According to Pamela Bradely, Miltiades seised the opportunity to strike the Persians when their cavalry was absent. The fact that the expert Persian cavalry took no part in the battle was one of the significant reasons for the Greek victory and the Persian loss at the battle of Marathon. Although immensely powerful and colossal in size, the Persian army lacked the capacity to function as a unit and fought as individuals. On the contrary, the Greeks were a unified force who fought for a common cause (their homeland) and against a common enemy (Persia).

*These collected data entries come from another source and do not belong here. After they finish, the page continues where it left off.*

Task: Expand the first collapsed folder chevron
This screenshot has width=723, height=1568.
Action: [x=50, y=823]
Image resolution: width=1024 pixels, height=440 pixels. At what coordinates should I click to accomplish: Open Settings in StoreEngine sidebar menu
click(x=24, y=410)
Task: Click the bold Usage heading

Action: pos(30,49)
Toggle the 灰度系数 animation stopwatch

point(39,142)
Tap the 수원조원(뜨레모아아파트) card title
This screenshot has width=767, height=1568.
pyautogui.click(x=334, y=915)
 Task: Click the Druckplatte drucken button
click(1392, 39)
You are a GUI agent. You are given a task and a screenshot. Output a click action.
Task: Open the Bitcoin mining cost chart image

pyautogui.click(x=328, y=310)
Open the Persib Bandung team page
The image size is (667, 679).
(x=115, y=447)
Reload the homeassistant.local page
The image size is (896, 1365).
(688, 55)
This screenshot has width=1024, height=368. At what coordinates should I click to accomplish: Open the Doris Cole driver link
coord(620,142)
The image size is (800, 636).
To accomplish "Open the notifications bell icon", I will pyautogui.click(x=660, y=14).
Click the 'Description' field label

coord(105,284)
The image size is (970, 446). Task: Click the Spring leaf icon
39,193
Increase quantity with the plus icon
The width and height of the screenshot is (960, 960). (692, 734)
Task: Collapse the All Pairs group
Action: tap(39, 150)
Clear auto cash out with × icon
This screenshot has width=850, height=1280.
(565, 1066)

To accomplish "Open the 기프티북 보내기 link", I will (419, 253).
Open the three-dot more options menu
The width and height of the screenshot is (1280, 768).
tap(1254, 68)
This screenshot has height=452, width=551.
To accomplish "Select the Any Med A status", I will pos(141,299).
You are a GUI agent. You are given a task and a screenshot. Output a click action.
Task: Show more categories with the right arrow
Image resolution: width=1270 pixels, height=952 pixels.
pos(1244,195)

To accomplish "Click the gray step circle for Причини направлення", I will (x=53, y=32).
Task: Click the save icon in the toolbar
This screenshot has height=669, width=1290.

It was the vital role and leadership of Miltiades that proved to the Persians that ‘numbers counted for nothing’. As a result of his experience with Persian military tactics in the Cyclades, Miltiades knew Athens best chance was to move in close to the main Persian force, reducing their chance to use their archers; “the Athenians advanced at a run towards the enemy, not less than a mile away” – Herodotus. He was aware that the elite soldiers in the Persian army would be positioned in the centre.

Thus, to counter this formation, Miltiades came up with an excellent battle strategy by significantly weakening the centre (which was intended to give ground) and by strengthening the wings; “One result of the disposition of Athenian troops before the battle was the weakening of their centre by the effort to extend the line sufficiently to cover the whole Persian front; the two wings were strong, but the line in the centre was only a few ranks deep” –Herodotus.

In this way, the Greek wings converged and surrounded the Persian soldiers, compelling them to take part in hand-to-hand combat. Many Persians were slaughtered in the engagement; others, as they retreated to their ships, or found themselves caught between the sea and marshes. It was an outstanding victory for the Athenians. According to Herodotus – “In the battle of Marathon some 6,400 Persians were killed; the losses of the Athenians were 192”.

Hence, the tactics and the paramount strategy devised by Miltiades in the Battle of Marathon as well as the unification of the Greek forces, both effectively crushed the Persian onslaught and significantly increased the confidence of the Greeks to incline themselves in a common cause if the Persians attacked again. The pre-eminence of the Greek soldier proved decisive in the Battle of Marathon. Although only ‘citizen soldiers’, the Greek hoplites were far more isciplined than their Persian counterparts and also better protected, with their bronze-visored helmets, solid bronze breastplates, shields and javelins. The Persians on the contrary were generally lightly dressed, with wicker shields and bows and arrows and sometimes had body armour of scales sewn to leather vest. Herodotus states that the Persians were “deficient in armour, untrained and greatly inferior in skill”. This crucial element destabilized the Persian assault as they fell at the hands of a much more skillful, better equipped and tactically superior Greek army.

With their unprecedented use of battle strategy and intimate knowledge of their surroundings, the Greeks were able to defeat their Persian enemy. The second invasion of Greece came at the Battle of Thermopylae and Artemesium under King Xerxes, the son of King Darius. Thermopylae was the gateway to central Greece and was chosen as the desired battleground because of its topography; “the Persians would be unable, in the narrow pass to use their cavalry or take advantage of their numbers” – Herodotus.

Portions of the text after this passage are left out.